Minimal flavor violation and the scale of supersymmetry breaking

In this paper we explore the constraints from B-physics observables in supersymmetric models of minimal flavor violation, in the large tan beta regime, for both low and high-scale supersymmetry breaking scenarios. We find that the rare B-decays b -> s gamma and B-s ->mu(+)mu(-) can be quite sensitive to the scale M at which supersymmetry breaking is communicated to the visible sector.
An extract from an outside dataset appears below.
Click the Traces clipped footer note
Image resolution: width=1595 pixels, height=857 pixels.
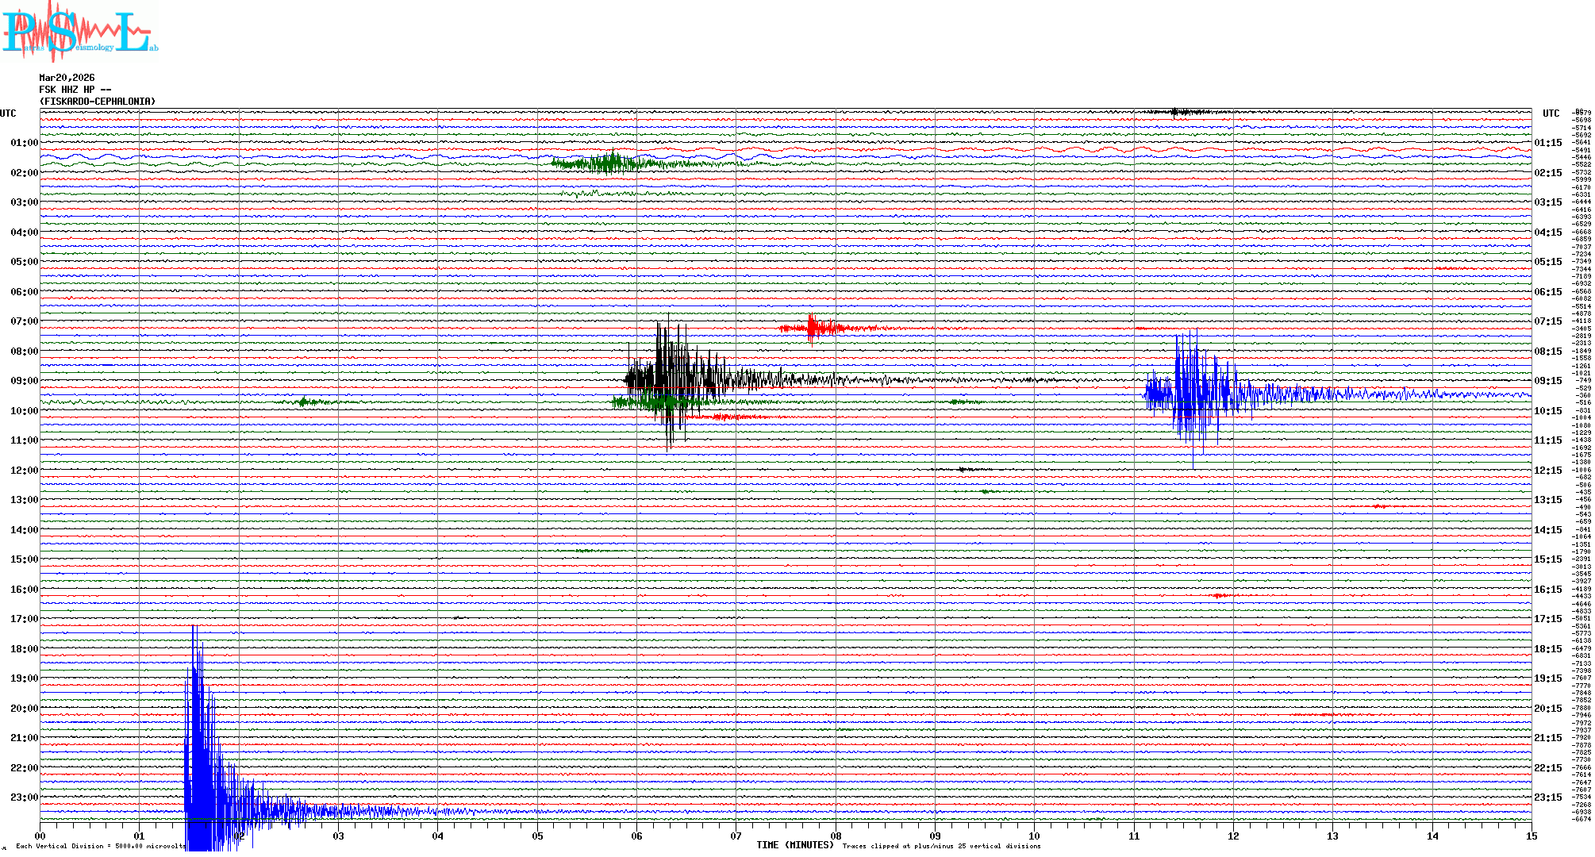point(941,846)
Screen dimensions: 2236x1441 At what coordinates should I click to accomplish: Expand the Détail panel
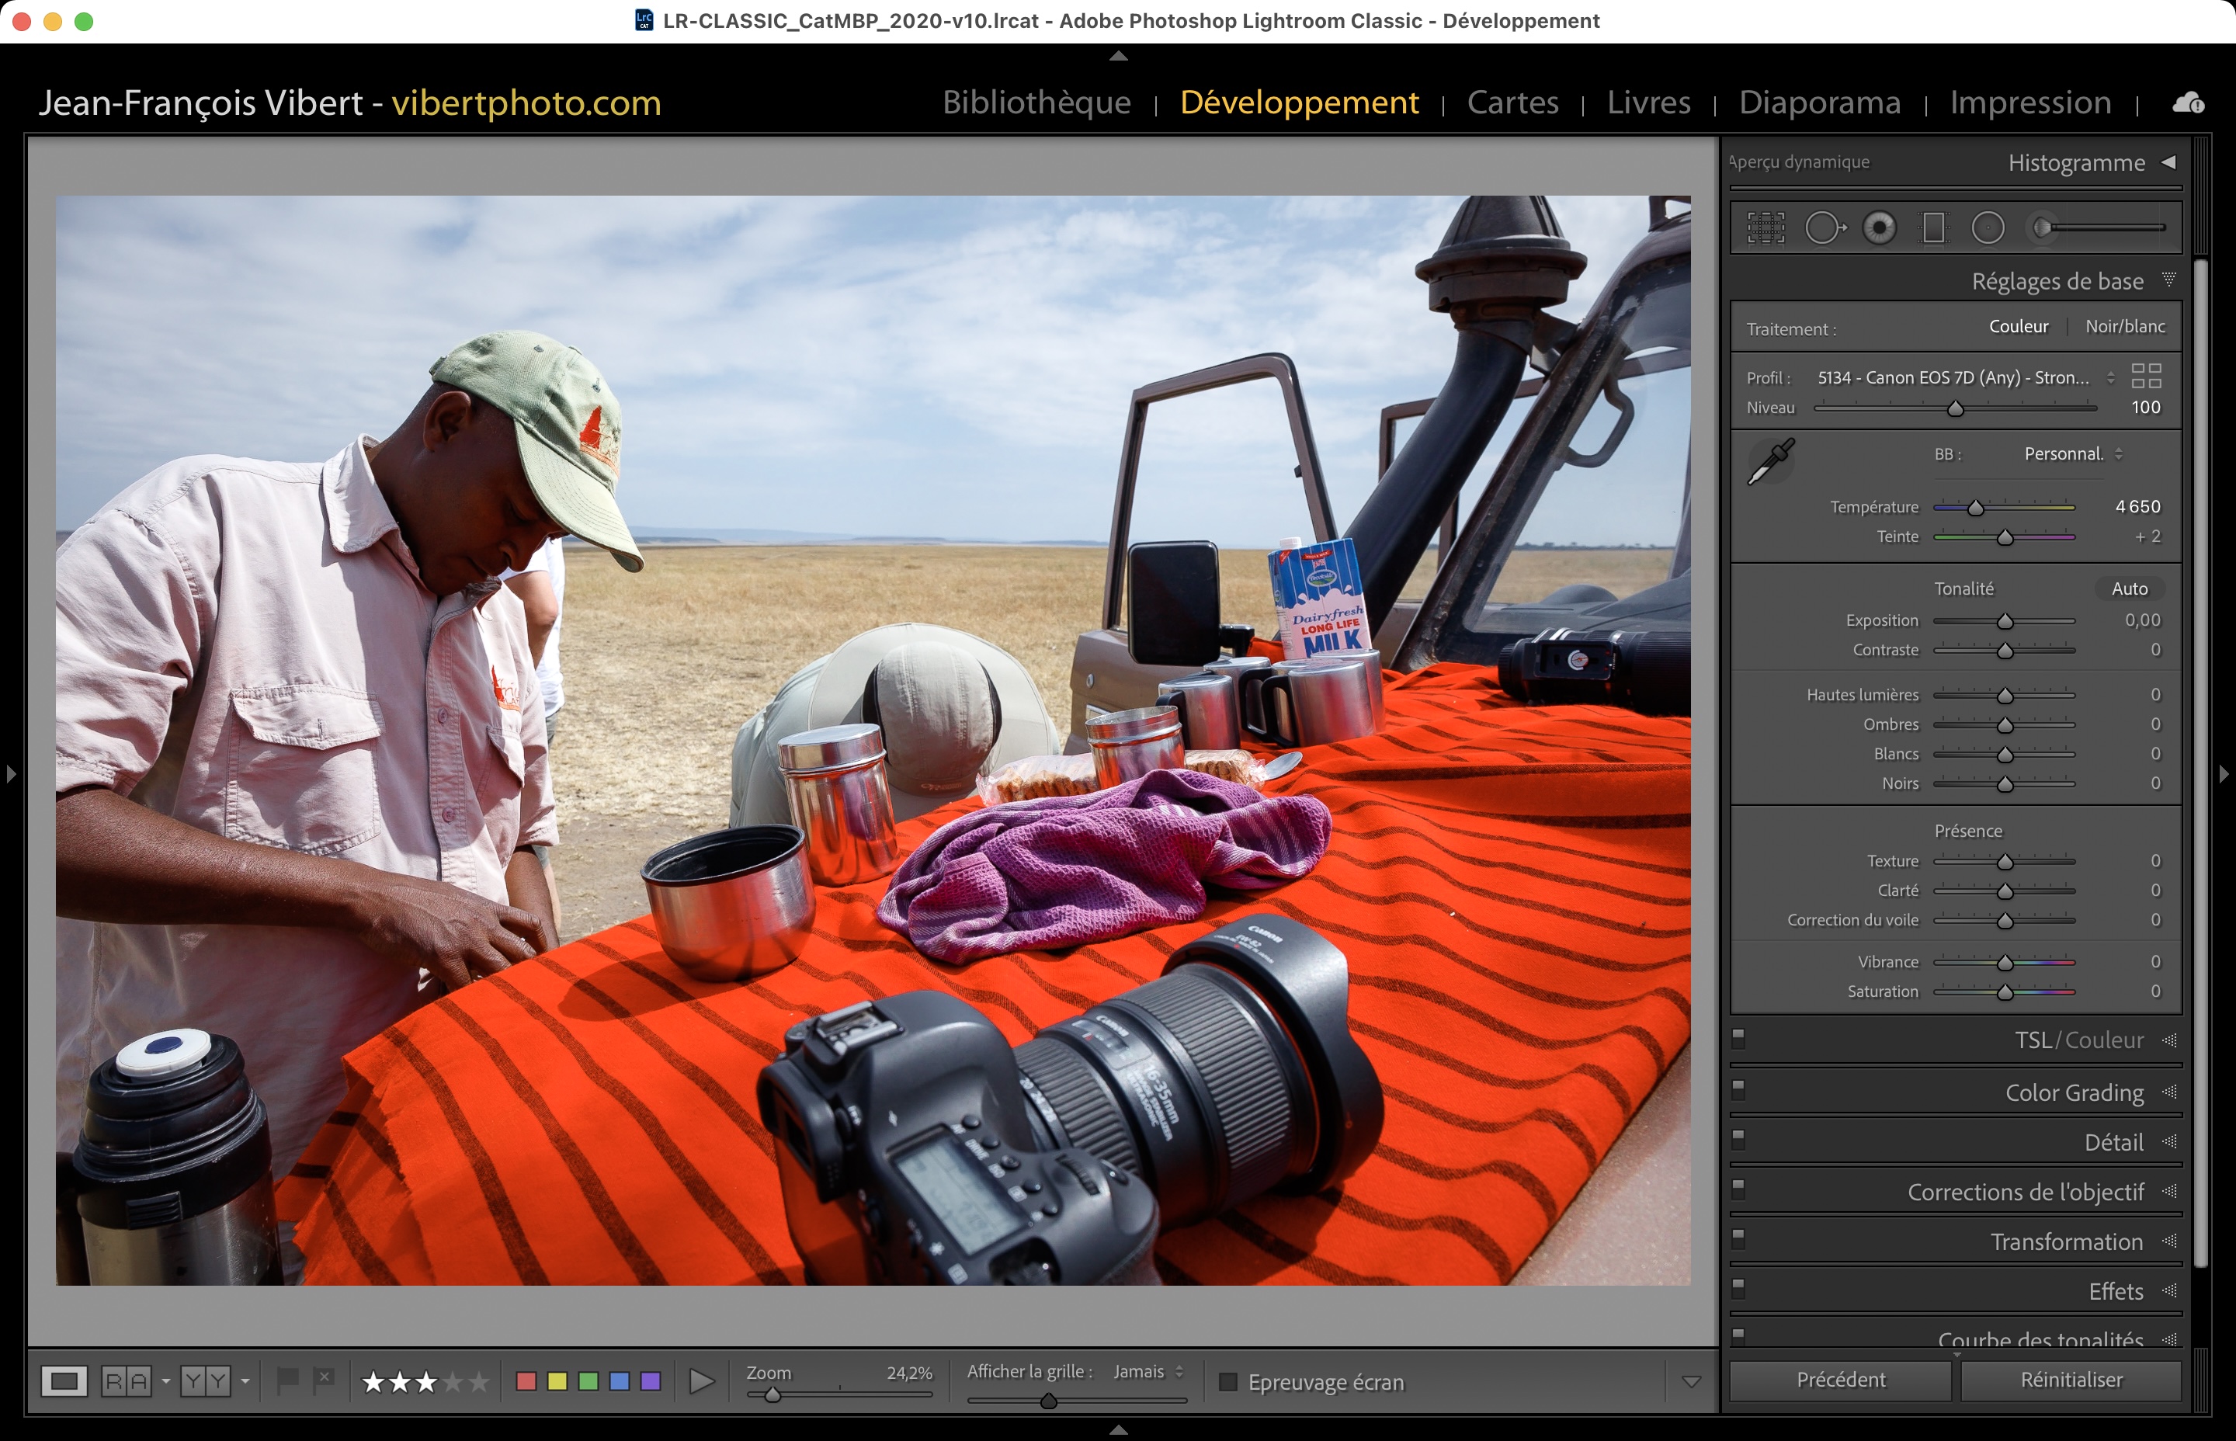coord(2113,1143)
In the case of high scale supersymmetry breaking, we show that the additional gluino contribution to the b -> s gamma and B-s ->mu(+)mu(-) rare decay rates can be significant for large tan beta, mu and M-3. The constraints on B-u ->tau nu are relatively insensitive to the precise scale of M. We also consider the additional constraints from the present direct Higgs searches at the Tevatron in the inclusive H/A ->tau tau channel, and the latest Cryogenic Dark Matter Search direct dark matter detection experiments. We find that altogether the constraints from B-physics, Higgs physics, and direct dark matter searches can be extremely powerful in probing regions of supersymmetric parameter space for low M-A and large tan beta, leading to a preference for models with a lightest CP-even Higgs mass close to the current experimental limit. We find interesting regions of parameter space that satisfy all constraints and can be probed by Higgs searches at the Tevatron and the LHC and by direct dark matter searches in the near future.